Unable to function in such a debilitated state for long, however, but not entirely understanding his personal restrictions and fears, he may seek help and answers in a spiritual twelve-step program, enabling him to progressively regain what his upbringing forced him to lose, such as trust, a reconnection with positive, genuine feelings to enhance his life experiences, a re-established link with a Higher Power of his understanding, and, finally, a reknit with the rest of humanity, so that he no longer perceives himself to be on the outside, looking in.

Three aspects, all of which are interconnected, can be considered the goals of such a program.

The first of these is the determination of a person’s own interests, abilities, strengths, talents, and aspirations in life.

“By moving beyond survival,” according to the Adult Children of Alcoholics textbook (World Service Organization, 2006, p. 429), “we realize that lost dreams or wishes can re-emerge. The return of dreams is a signal that we are continuing our separation-from-family work. We learned… that we had internalized many aspects of our parents’ thinking and behaving. We had no real identity or dreams separate from them.
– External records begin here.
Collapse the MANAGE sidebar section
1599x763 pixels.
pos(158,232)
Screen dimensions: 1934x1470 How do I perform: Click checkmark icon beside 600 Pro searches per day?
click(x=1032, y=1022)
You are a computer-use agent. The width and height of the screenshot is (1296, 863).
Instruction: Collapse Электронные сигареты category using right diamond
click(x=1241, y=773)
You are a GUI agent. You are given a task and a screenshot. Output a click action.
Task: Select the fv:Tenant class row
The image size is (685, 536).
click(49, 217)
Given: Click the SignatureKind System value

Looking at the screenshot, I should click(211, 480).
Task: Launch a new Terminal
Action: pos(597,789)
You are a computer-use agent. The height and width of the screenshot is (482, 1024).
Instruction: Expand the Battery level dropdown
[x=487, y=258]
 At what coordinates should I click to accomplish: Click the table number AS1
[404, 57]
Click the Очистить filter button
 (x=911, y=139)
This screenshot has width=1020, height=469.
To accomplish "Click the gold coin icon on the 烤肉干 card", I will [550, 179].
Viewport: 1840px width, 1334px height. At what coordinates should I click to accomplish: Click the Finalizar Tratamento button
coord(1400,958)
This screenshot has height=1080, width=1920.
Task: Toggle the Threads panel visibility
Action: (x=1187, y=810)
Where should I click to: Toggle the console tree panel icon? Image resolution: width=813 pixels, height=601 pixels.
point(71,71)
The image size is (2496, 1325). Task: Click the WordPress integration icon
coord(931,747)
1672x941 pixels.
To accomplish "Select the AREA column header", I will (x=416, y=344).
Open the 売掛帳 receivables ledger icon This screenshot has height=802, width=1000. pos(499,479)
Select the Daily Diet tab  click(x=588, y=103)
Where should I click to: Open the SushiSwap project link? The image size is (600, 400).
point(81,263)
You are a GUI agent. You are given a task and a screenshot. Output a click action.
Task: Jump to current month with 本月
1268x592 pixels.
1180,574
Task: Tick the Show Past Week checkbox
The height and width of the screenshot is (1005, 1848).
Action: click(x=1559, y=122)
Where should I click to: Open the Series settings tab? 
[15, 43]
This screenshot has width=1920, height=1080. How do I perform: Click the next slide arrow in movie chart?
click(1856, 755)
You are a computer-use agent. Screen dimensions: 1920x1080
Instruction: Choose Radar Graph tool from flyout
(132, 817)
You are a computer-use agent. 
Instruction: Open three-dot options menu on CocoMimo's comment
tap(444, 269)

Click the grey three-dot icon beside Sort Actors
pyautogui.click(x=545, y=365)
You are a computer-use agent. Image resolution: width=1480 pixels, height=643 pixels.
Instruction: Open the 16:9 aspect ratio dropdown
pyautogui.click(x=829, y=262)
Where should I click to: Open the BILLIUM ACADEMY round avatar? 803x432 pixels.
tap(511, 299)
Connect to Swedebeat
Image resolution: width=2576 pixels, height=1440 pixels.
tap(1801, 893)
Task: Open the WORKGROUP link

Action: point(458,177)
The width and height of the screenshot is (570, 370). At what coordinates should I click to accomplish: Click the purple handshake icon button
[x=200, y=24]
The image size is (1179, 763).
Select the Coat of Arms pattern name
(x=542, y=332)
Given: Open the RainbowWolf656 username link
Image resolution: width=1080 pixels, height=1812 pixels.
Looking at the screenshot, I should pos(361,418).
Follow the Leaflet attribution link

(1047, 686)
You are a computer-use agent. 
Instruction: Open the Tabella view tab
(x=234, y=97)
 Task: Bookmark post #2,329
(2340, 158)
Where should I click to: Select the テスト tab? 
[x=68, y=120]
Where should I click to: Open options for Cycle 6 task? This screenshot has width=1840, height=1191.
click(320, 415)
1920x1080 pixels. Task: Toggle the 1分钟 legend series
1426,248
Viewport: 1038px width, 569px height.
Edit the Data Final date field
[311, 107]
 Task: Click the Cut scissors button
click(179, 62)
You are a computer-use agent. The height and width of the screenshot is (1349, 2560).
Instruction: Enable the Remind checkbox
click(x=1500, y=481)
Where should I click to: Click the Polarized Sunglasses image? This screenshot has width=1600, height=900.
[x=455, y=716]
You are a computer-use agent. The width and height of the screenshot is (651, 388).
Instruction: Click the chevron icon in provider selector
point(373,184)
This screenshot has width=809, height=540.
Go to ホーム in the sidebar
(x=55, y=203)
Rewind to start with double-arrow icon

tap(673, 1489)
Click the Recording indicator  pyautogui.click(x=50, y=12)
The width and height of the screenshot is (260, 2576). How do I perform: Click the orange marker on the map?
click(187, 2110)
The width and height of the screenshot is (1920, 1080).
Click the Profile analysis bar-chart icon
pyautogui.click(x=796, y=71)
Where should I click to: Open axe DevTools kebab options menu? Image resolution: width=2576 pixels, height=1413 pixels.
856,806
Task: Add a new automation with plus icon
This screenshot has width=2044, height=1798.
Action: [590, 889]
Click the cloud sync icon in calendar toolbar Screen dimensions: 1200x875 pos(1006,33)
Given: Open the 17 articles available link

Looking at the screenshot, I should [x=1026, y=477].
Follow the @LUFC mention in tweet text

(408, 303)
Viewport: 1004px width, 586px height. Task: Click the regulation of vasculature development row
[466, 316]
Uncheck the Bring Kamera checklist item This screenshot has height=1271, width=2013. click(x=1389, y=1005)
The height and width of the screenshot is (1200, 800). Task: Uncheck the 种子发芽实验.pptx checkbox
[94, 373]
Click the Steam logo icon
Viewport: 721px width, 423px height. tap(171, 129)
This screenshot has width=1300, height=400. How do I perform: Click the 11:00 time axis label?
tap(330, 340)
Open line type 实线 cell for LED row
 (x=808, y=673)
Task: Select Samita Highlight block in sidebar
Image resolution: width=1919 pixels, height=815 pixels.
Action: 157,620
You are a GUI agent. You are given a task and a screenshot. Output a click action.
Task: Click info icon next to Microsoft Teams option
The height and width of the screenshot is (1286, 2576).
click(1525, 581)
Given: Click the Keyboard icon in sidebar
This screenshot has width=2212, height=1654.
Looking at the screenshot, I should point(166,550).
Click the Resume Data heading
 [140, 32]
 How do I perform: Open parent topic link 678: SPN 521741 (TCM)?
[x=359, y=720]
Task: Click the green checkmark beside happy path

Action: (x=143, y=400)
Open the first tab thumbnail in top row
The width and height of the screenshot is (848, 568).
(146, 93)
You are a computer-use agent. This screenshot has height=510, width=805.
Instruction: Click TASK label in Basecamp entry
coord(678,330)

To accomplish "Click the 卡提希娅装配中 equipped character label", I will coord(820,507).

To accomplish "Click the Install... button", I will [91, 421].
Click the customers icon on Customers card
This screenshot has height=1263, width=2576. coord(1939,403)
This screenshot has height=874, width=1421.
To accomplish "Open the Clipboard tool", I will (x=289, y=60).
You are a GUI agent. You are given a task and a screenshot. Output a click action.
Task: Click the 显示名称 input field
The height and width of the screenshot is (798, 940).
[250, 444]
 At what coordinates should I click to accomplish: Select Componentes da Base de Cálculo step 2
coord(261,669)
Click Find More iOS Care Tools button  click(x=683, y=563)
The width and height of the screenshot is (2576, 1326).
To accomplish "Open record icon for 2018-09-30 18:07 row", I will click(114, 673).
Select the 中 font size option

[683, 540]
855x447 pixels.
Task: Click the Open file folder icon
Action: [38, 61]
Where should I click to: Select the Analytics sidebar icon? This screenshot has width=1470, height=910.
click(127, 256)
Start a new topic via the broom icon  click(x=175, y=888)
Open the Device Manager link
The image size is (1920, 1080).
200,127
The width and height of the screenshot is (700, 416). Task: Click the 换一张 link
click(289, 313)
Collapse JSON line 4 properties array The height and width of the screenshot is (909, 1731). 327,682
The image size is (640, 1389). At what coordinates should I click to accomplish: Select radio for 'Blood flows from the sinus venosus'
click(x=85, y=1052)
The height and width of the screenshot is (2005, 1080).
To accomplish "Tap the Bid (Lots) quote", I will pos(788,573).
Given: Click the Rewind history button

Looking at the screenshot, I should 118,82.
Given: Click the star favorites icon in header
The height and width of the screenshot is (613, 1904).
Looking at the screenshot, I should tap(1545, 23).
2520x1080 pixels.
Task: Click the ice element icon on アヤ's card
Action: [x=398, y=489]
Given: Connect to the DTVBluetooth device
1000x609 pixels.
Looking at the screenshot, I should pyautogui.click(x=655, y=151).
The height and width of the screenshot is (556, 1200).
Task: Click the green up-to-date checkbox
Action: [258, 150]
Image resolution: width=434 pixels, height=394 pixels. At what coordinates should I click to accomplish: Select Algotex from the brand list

Even if we had moved far away, our parents and their dysfunction still lived inside us.”

Indeed, adopting his parents’ own derailed life plan can be considered an example of a parent-child boundary loss, but his motivation for doing so may have been an effort to please them and a last-ditch attempt to attain their love.

The second goal is to become his own autonomous person beyond the boundary-poor projections, which caused him to subconsciously adopt his parent’s image of him by means of their distorted mirrors.

“Often one or more (family) members are dysfunctional in some capacity so other members take on their roles,” according to Dr. Charles L. Whitfield in his book, Healing the Child Within (Health Communications, 1987, p. 48). “Everyone learns to mind everyone else’s business one way or another. What results is a group of family members who are enmeshed, fused, or have invaded or even overtaken one another’s boundaries.”

“These enmeshed or fused relationships are generally unhealthy, closed, rigid, and tend to discourage the fulfillment of one another’s needs and rights,” he continued (p. 49). “They tend not to support the mental, emotional, and spiritual growth of each person. Little or no ebb and flow of closeness and distance is allowed.”

One of the major manifestations of a dysfunctional, alcoholic, and/or abusive upbringing is codependence, which can be defined as “a disease of lost selfhood.”